The agent that found more bugs
While the agent was changing all the function signatures to stop receiving string and receive the corresponding Id<T> instead, it kept running tsc after each change and fixing the type errors that came up.
And here’s where it gets good: it found errors that I had missed. Places where the wrong ID was being passed that I hadn’t caught in my manual review. The typecheck found them without having to understand a single line of business logic. Just because the types were no longer congruent.
And it’s not that the agent is smarter. It just has a better feedback loop. The more descriptive the types are when writing code, the less smart the agent needs to be to write software that works.
Why this matters
In my experience these agents are pretty wild in terms of productivity, but they’re very prone to certain kinds of errors. Particularly, errors that require understanding semantic context that isn’t expressed in the code. If two things are named differently but have the same type, an agent can confuse them, with so much confidence that sometimes it looks like it’s correct.

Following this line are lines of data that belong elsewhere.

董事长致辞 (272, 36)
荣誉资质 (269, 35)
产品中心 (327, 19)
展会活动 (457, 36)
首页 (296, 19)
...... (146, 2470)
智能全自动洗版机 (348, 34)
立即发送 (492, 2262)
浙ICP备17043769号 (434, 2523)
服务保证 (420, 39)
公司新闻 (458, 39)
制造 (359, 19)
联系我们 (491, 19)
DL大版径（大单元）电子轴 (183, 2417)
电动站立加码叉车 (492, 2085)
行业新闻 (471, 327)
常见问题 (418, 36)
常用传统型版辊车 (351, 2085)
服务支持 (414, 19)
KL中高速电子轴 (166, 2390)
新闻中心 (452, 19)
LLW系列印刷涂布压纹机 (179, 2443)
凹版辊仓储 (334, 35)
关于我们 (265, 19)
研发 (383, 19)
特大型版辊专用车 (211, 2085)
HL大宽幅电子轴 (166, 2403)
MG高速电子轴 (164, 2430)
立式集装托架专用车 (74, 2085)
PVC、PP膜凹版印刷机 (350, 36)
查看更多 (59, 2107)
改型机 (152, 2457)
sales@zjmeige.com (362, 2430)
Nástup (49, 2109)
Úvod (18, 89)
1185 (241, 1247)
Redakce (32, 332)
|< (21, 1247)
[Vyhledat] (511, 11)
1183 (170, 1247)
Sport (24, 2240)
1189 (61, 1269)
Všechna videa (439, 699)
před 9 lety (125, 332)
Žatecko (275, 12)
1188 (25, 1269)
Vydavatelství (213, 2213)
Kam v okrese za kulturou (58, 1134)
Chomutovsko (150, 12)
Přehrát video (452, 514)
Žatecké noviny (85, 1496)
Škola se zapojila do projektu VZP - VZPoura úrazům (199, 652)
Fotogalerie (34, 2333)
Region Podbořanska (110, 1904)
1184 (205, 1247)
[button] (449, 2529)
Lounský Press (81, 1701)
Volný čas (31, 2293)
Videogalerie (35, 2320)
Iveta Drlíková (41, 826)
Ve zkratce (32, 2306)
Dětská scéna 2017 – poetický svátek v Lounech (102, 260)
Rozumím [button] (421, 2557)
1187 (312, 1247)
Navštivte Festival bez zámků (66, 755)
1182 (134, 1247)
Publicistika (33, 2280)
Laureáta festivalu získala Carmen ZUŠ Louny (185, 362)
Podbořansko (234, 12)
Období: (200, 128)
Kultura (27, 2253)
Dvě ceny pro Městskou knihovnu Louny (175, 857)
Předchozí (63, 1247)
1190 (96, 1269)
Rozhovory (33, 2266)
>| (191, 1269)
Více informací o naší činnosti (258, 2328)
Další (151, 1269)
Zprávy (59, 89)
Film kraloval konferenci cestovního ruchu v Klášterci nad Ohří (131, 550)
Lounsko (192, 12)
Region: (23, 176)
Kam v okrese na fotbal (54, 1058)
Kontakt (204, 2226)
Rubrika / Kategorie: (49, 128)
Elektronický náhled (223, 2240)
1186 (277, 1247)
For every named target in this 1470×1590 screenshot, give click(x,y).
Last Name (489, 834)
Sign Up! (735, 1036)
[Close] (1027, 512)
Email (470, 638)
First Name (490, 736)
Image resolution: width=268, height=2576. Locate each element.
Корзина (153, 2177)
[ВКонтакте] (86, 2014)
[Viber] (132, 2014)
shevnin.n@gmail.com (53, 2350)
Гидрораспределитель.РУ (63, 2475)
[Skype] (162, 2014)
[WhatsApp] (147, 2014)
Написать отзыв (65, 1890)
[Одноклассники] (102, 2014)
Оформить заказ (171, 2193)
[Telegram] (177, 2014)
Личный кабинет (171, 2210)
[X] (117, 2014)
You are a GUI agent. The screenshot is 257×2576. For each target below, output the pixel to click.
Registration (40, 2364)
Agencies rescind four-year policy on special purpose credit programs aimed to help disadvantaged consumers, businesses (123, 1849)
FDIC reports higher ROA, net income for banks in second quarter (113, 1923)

At the end of the day what I wanted to show was that by improving a little bit one part of the codebase, the agent became much more effective. Slightly better types here, slightly stricter linter there, and the agent gets back on track on its own after a while.
Branded types are a perfect example of a minimal complexity investment (literally 3 extra lines in the Id type) that significantly improves the system’s ability to catch errors. At runtime, the IDs are still just strings, but at typecheck, the compiler has enough information to distinguish between a user ID and an identity ID, and therefore so does the agent.
And they don’t just apply to strings. In theory, you can build a branded type for anything: numbers, objects, etc. By adding the “branding”, types with different brands become incongruent, even if the base type is exactly the same.
Well, one refactor led to another, but hopefully this was a fun read. I had a good time.